Pemerintah Indonesia melayangkan protes kepada Brunei Darussalam atas
pencatuman puluhan ribu kata Bahasa Indonesia dalam Kamus Bahasa Melayu
yang diterbitkan pemerintah Brunei.
Wakil Menteri Pendidikan dan
Kebudayaan Wiendu Nuryati mengatakan ada sebanyak 62.000 jumlah kosakata
bahasa Indonesia yang dicantumkan dalam Kamus Brunei Melayu Nusantara.
Sejumlah
kata yang dimuat kamus Brunei tak menyertai asal usulnya. Misalnya kata
bude yang definisinya tertulis di KBBI sebagai ibu gede atau kakak
perempuan ibu atau ayah dan juga gudeg, makanan yang dibuat dari buah
nangka muda dan diberi santan. Semua kata-kata itu diambi dari Kamus
Besar Bahasa Indonesia.
Wiendi mengatakan Kementerian Pendidikan
dan Budaya sudah mengajukan keberatan kepada Dewan Pakar dan Bahasa
Brunei Darussalam karena tidak menyebutkan asal kata itu dari bahasa
Indonesia.
"Dengan mengambil 62.000 lebih tanpa pengakuan sumber
tanpa ada menyebutkan acuan dan sebagainya, tentu masalah menjadi kasus
plagiarisme, kita sudah menyatakan protes terhadap dewan bahasa dan
pustaka dari Brunei perihal ini, jelas keberatan dan meminta itu tidak
boleh beredar," kata Wiendu, seperti dimuat dari BBC Indonesia, Selasa (12/8/2014).
Wiendu
menjelaskan pihaknya sudah mengajukan surat resmi ke Brunei. Tim
bentukan pemerintah juga sudah mengkaji dan menyusun dokumen keberatan
yang akan disampaikan kepada pemerintah Brunei dalam pekan ini.
Langkah
pemerintah untuk mengajukan keberatan atas pencantuman kata-kata bahasa
Indonesia dalam Kamus Brunei Melayu Nusantara didukung oleh pakar
bahasa Universitas Sanata Dharma Yogyakarta, R. Kunjana Rahardi yang
mengatakan pencantuman kata dalam kamus harus dicantumkan sumbernya.

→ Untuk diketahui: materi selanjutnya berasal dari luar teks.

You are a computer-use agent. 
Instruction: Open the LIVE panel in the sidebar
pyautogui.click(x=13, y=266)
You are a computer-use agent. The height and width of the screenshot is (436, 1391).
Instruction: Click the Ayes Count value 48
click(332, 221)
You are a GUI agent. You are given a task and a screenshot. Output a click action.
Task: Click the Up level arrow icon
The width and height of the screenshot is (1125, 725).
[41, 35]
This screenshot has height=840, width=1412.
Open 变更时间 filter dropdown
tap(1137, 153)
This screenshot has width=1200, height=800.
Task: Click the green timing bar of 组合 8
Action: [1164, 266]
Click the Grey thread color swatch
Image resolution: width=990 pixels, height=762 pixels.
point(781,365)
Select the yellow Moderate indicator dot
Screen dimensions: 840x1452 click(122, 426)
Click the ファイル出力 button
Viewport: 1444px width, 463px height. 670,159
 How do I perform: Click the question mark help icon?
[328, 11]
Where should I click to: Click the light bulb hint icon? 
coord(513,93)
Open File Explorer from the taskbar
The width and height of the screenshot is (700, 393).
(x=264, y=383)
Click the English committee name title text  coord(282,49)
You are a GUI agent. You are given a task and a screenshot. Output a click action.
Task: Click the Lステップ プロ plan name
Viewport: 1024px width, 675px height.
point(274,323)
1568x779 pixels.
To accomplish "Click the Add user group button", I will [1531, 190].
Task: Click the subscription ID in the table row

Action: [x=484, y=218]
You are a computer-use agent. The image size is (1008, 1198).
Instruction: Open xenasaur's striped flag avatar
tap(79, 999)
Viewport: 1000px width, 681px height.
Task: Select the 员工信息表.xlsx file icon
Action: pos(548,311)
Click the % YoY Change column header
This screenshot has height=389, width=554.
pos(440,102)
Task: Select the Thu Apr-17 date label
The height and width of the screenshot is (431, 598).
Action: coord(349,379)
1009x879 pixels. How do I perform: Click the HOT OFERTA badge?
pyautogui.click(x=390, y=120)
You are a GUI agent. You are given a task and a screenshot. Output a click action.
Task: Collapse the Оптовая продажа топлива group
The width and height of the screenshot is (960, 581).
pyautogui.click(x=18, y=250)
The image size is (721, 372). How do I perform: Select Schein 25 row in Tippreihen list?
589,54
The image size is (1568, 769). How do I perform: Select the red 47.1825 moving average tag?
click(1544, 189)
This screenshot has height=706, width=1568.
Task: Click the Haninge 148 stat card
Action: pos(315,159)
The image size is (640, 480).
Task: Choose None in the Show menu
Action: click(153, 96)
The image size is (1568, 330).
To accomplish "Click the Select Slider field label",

Kunjana mengatakan dalam kasus ini pembuktian dapat dilakukan dengan cara merunut asal katanya.
"Dalam
linguistik histioris komparatif itu dapat dipelajari bagaimana sebuah
kata ada akarnya, ada sumbernya yang disebut bahasa proto, nah nanti
bisa dibuktikan apakah kata-kata yang diaku atau yang dianggap sebagai
bahasa Melayu oleh Brunei itu berasal dari kata dalam bahasa Indonesia,
entah itu dari Jawa , Sunda, Batak atau yang lainnya," jelas Kunjana.
Kunjana
mengatakan secara etika akademik, sumber harus dicantumkan, apalagi
pencatuman dalam kamus harus secara jujur menuliskan asal kata, dan itu
berlaku secara universal di berbagai negara.